§ TASK TO CARRY OUT
Only the lines from the one containing "This screenshot has width=700, height=800." through the end of the data are wanted, reproduced exactly and without pictures.

§ Pixel coordinate grounding data
Content starts

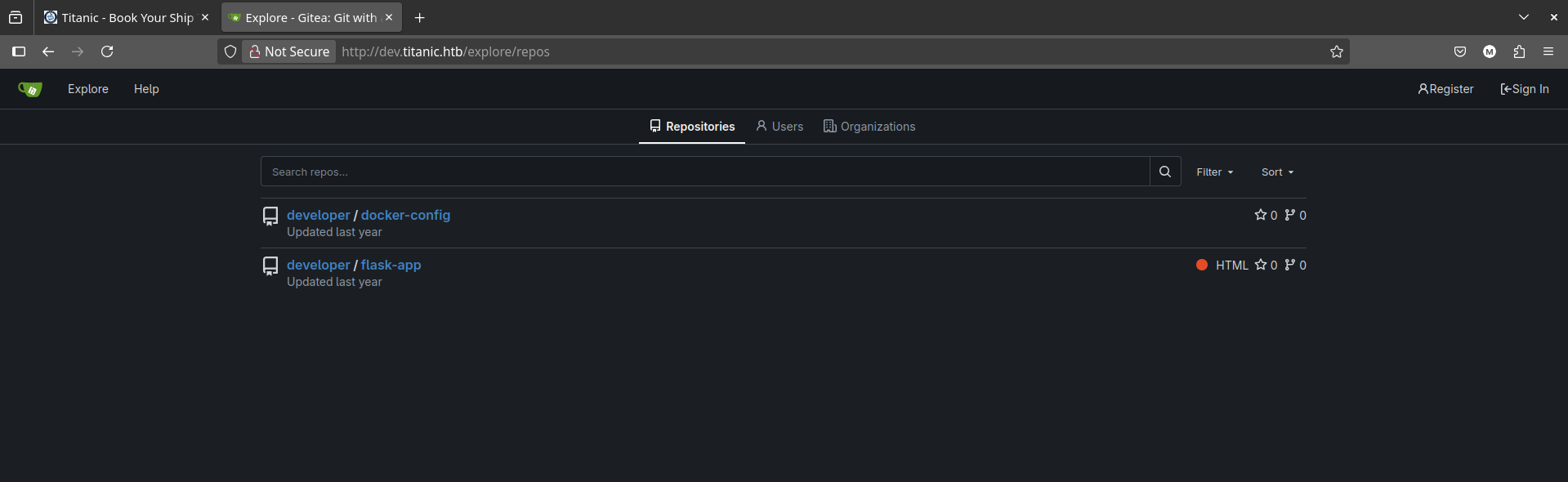Image resolution: width=1568 pixels, height=482 pixels.
Task: Switch to the Organizations tab
Action: click(x=869, y=127)
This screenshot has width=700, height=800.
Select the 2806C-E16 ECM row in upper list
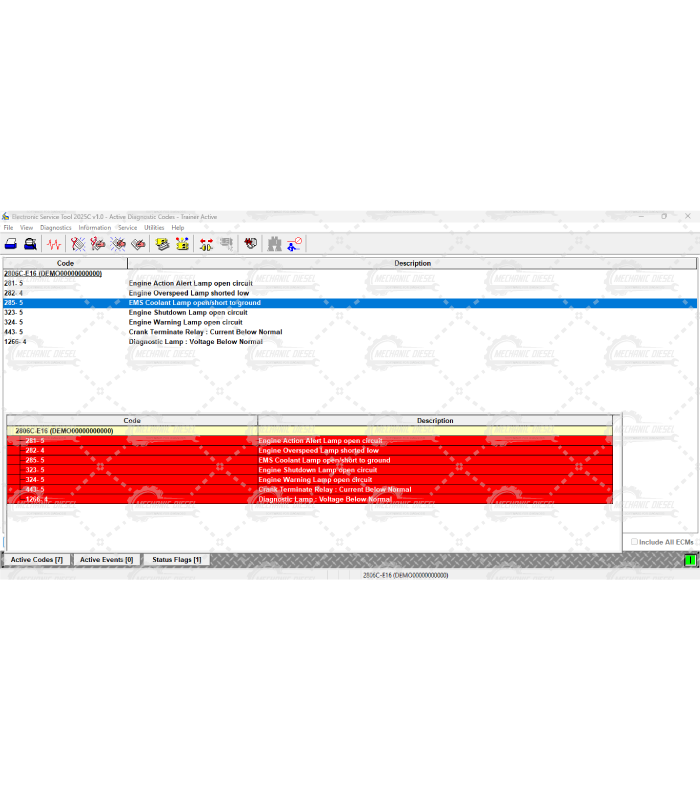coord(53,273)
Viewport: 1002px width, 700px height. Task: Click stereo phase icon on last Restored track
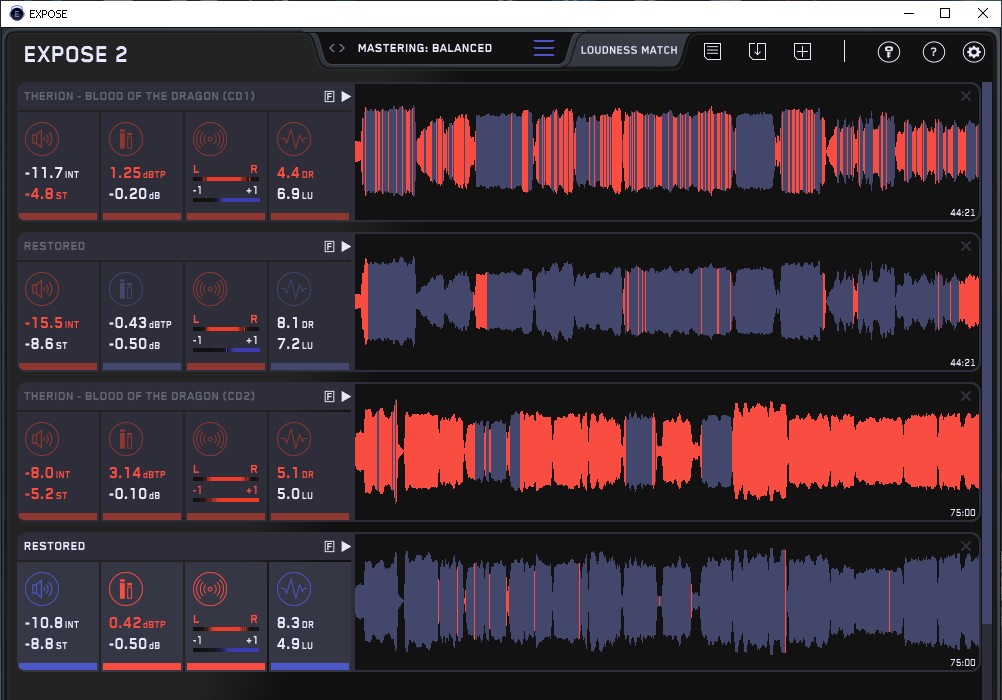point(211,588)
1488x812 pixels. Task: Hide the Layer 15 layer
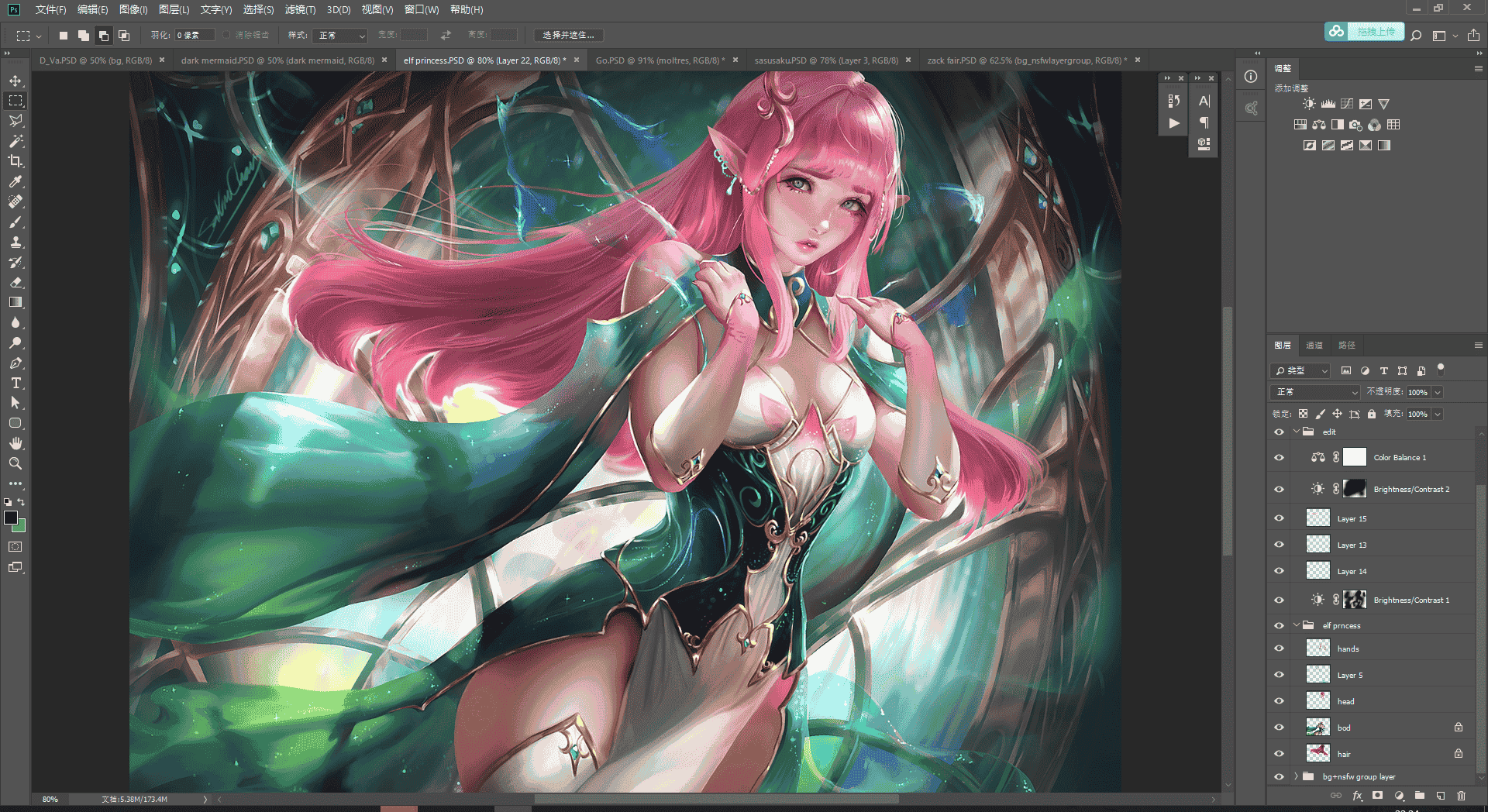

Content ends

§ EXPECTED ANSWER
This screenshot has width=700, height=800.
Select the 2806C-E16 ECM row in upper list
coord(53,273)
Viewport: 1002px width, 700px height. Task: Click stereo phase icon on last Restored track
point(211,588)
1488x812 pixels. Task: Hide the Layer 15 layer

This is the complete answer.